It is a conundrum of wordsmiths that sometimes events are so horrible that words escape us. Bereft of the tools of our trade, we are left with what is perhaps the only appropriate response to something as heart-stopping as the massacre of children: Silence.
If I could get away with it, I might leave the rest of this space vacant. Call it a day. For this seems the sanest response to the horror. Out of respect for the living and the dead, we simply keep quiet, at least for a while.
But America isn’t much comfortable with silence or vacancy. We are all about the talk. We love our talk radio and our talk TV. We thrive on talking points and talk therapy. Talking things through is a religious ritual in the post-Oprah world.
I understand the impulse, of course. Hostage to my own revulsion, I write about the very things I rail against. Like so many, I can’t seem to land anywhere else. The “fiscal cliff,” the new African-American senator from South Carolina, new Cabinet picks — all are important, but suddenly seem trivial.
And so we ramble and sputter and repeat ourselves trying to find words that will make it possible to put this awful thing to rest.
Uneasily, we circle a too-familiar narrative. We’ve seen this movie before and know the characters well: The cops who speak in the terse, dispassionate language of the clinical investigator. The psychologists who burble banalities: Hug your children a little tighter and tell them you love them. The broadcast media who, forced to fill time and space by some edict from the ratings czars, babble inanities about tragedy, punctuated with corrections of misinformation uttered in previous time-filling excavations.
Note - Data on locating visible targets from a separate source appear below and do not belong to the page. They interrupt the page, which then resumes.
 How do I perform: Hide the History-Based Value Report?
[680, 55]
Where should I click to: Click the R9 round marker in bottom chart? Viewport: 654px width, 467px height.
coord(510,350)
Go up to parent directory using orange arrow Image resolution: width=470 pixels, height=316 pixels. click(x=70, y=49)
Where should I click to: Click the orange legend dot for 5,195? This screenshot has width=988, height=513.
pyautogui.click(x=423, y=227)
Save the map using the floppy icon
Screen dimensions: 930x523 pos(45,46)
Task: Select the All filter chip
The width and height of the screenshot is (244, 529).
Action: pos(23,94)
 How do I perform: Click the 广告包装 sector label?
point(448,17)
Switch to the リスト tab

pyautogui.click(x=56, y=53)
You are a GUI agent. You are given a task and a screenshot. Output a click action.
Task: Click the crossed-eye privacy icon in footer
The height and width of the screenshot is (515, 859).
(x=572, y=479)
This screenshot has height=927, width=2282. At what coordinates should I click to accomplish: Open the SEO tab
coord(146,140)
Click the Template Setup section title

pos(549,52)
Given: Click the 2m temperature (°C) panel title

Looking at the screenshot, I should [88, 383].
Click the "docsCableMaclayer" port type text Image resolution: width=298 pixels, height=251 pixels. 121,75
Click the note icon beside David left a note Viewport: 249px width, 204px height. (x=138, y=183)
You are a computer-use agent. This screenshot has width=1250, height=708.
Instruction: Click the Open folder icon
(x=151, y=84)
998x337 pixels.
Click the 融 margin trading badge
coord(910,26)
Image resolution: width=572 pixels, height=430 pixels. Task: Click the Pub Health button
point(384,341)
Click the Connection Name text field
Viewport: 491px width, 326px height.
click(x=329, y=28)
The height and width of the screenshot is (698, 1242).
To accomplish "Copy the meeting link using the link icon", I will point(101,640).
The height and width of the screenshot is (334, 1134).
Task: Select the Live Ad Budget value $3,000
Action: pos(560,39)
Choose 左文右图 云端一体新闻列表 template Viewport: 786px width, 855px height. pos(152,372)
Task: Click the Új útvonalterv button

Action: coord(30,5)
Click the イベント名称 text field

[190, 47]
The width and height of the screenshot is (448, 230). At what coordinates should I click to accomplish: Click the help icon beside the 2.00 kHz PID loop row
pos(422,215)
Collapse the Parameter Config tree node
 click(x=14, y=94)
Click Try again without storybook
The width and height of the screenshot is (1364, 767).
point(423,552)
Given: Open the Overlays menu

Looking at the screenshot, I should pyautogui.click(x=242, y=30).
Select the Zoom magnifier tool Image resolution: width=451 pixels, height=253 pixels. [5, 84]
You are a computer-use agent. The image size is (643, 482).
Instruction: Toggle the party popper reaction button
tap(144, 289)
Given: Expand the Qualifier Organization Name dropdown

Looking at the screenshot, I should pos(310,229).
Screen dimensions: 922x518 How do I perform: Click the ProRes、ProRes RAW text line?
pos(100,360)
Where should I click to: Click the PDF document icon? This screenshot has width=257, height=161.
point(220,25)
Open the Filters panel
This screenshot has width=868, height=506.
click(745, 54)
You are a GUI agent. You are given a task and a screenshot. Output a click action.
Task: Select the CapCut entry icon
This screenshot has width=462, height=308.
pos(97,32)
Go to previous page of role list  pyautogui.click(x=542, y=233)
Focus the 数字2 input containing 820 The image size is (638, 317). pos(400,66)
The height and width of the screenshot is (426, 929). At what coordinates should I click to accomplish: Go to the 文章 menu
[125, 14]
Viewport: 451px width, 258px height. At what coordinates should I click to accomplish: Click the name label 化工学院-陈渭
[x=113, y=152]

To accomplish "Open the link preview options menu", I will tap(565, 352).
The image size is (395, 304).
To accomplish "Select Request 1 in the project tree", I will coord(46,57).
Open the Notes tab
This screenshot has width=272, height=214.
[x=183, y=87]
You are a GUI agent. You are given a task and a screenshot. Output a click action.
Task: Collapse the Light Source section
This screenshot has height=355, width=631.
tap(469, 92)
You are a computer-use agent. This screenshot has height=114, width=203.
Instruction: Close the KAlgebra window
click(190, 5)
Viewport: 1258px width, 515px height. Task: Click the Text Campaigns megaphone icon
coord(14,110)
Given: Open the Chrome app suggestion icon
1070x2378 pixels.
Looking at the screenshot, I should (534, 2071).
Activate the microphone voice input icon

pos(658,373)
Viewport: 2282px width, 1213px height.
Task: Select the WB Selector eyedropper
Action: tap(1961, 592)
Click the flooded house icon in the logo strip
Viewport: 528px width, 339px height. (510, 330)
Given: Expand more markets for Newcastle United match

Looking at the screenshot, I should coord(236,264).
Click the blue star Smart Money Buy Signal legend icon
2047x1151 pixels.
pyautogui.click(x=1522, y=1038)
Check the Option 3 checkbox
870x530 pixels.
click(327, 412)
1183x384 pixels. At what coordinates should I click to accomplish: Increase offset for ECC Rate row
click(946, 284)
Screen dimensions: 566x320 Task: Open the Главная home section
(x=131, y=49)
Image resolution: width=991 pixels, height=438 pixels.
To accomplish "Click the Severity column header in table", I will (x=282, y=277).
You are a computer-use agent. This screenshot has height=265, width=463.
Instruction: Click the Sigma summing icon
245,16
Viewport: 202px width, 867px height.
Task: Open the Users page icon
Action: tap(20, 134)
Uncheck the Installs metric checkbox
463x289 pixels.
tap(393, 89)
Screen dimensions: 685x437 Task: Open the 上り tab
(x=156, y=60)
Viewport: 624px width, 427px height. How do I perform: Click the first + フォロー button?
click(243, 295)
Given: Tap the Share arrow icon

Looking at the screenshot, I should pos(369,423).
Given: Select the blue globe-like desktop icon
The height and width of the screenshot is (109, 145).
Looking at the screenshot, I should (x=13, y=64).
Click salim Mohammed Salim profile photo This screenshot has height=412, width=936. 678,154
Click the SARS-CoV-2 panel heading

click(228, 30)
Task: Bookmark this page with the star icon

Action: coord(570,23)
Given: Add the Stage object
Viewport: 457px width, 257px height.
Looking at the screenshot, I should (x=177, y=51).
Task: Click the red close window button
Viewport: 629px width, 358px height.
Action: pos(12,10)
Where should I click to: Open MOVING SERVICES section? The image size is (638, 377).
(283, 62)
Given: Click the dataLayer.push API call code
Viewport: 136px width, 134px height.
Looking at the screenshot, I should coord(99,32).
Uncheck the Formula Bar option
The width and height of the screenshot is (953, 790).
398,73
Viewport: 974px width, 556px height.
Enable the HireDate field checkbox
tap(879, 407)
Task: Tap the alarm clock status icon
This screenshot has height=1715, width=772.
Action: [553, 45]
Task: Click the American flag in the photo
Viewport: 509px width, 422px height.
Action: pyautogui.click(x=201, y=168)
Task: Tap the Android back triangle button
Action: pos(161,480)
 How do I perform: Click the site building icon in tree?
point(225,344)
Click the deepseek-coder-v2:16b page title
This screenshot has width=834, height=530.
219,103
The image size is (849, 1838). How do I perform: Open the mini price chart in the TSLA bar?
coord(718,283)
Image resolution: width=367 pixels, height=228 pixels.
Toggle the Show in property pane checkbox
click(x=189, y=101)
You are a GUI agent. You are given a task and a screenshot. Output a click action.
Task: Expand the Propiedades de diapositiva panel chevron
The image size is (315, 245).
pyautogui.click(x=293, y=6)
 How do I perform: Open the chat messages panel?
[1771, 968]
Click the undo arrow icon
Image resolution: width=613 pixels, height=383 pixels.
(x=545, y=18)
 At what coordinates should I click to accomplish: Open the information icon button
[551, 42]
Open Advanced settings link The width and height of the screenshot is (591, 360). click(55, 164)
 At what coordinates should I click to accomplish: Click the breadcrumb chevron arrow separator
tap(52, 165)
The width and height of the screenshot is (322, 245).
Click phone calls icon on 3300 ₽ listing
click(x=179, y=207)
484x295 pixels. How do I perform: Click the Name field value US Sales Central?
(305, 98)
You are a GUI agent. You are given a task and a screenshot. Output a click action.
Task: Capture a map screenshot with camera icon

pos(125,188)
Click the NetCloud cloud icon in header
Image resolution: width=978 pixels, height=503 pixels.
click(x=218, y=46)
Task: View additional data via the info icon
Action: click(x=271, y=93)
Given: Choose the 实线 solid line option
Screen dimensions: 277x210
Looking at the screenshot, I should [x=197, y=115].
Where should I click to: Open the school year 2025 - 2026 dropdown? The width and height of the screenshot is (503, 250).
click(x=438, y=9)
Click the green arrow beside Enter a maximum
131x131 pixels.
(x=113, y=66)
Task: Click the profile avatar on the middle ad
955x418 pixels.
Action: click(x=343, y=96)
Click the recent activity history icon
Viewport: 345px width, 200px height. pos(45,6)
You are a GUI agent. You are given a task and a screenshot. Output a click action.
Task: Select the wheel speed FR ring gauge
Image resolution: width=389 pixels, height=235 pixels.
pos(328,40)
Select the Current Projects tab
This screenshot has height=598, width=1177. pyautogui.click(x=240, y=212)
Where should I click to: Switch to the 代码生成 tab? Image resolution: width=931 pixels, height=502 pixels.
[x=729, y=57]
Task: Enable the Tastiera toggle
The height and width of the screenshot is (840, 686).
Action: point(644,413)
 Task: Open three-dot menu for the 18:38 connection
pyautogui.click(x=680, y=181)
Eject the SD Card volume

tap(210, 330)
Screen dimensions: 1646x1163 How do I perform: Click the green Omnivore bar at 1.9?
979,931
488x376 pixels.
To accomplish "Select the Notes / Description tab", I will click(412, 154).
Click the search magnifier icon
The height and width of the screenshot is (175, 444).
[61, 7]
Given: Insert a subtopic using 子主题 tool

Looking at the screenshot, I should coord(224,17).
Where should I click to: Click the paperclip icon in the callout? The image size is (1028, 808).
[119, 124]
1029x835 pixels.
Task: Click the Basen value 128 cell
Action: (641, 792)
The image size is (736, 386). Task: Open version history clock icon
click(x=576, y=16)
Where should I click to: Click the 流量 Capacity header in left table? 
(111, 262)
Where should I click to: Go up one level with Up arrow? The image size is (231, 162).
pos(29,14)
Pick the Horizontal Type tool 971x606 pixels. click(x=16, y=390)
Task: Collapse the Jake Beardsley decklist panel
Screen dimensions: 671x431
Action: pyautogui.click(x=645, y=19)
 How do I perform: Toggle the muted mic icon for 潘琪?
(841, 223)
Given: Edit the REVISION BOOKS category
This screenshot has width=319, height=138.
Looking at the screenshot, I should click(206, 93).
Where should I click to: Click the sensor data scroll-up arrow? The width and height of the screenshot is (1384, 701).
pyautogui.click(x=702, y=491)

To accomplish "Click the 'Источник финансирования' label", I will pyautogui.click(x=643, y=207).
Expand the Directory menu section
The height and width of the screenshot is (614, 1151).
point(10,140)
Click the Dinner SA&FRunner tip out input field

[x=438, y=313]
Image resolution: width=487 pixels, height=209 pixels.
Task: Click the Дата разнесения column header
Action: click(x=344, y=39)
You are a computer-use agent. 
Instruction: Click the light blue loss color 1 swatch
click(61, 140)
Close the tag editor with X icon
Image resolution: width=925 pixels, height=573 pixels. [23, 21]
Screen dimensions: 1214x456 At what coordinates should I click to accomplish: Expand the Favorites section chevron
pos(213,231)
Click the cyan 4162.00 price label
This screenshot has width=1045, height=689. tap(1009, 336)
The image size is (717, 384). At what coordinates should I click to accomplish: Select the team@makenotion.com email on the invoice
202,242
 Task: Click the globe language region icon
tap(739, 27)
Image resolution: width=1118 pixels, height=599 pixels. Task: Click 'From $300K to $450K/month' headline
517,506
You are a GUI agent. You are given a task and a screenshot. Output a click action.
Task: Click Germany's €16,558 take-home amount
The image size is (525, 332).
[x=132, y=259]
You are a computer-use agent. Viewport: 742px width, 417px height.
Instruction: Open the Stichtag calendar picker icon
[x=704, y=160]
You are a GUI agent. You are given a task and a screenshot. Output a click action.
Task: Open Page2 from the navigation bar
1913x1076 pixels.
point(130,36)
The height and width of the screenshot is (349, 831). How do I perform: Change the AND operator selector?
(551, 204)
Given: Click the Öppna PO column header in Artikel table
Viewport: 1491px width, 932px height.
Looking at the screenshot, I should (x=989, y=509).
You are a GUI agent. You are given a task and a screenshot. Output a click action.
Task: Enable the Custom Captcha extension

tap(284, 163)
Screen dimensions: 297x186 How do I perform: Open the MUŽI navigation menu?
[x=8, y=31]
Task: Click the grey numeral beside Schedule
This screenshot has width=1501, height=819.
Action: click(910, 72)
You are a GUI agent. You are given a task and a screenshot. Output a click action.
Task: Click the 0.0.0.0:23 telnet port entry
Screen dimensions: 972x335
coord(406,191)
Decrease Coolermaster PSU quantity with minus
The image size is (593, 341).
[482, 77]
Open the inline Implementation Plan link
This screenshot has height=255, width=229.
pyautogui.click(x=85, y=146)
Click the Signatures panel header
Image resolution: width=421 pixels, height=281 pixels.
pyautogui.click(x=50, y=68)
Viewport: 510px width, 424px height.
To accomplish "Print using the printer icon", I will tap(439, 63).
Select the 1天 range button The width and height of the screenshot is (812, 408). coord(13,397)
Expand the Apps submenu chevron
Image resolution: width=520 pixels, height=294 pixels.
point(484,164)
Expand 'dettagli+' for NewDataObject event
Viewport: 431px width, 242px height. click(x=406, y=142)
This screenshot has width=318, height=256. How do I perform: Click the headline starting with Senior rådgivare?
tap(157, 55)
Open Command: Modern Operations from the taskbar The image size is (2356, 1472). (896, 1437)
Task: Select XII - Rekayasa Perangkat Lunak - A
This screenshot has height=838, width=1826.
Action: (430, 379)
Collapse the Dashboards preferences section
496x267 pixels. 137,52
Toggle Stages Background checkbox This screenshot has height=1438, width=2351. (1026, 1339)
Meanwhile the scavengers of doom convene — volunteer prophets, prayer leaders and profiteers declaiming the evils of guns or violent games — or finding some way to insert themselves into the drama. Strangest of these was the mother who got herself on TV by proclaiming on her blog: “I am Adam Lanza’s mother.”
Liza Long, who has blogged about her life as an often-despairing mother, explained that her 13-year-old son, “Michael,” is mentally ill and likely to become the next mass murderer.
Regardless of how daunting it must be to fear your son might be headed for serious trouble, Michael surely won’t be helped by seeing his mother telling the world about it. Nevertheless, Long was heralded by many as a heroine for finally launching the Long Overdue Honest Conversation about Mental Health in America. This, in the talking-est, confessing-est, sharing-est nation in the history of mankind.
Perhaps Long has reached a breaking point and is terrified, as she insists. But her foray into the public square, injecting her own child into the conversation as other parents are reeling from devastating loss, feels like stagecraft born of narcissism rather than maternal concern.
Of course Long wouldn’t have been more than a viral blip had the media not engaged her to — God help us — share her story. She was the “get” of the day — a blogospheric phenomenon that captured the zeitgeist. Why, everyone was tweeting about her!
In the midst of all this madness were the legions of parents who wisely turned off the television and tossed the newspapers, who averted their gazes and protected their children from the photographs of those other little ones. I’ve spoken to dozens of such parents who uniformly say, “It’s too much. I can’t bear it.”
Instead, they bundle up their children and place their faith in the abundance of goodness that usually surrounds them, sending them on their way. In time the talk will turn back to the cliff, the senator and the Cabinet, even as we resign ourselves to the inevitability of the next tragedy.
This is because we know that though laws and policies can make small differences in the total tallies of the dead, the only thing that can displace evil is, as President Obama put it, love. Even this word sounds trite because we have trivialized it, substituting sentiment for meaning with our confections and paper cutouts.
Love is not just a valentine. It is a covenant with the greater good. It involves charity, compassion, empathy, self-sacrifice and, yes, listening. I don’t have any final words of wisdom, but do submit that the more yakking we do, the less likely we are to find the clarity we seek.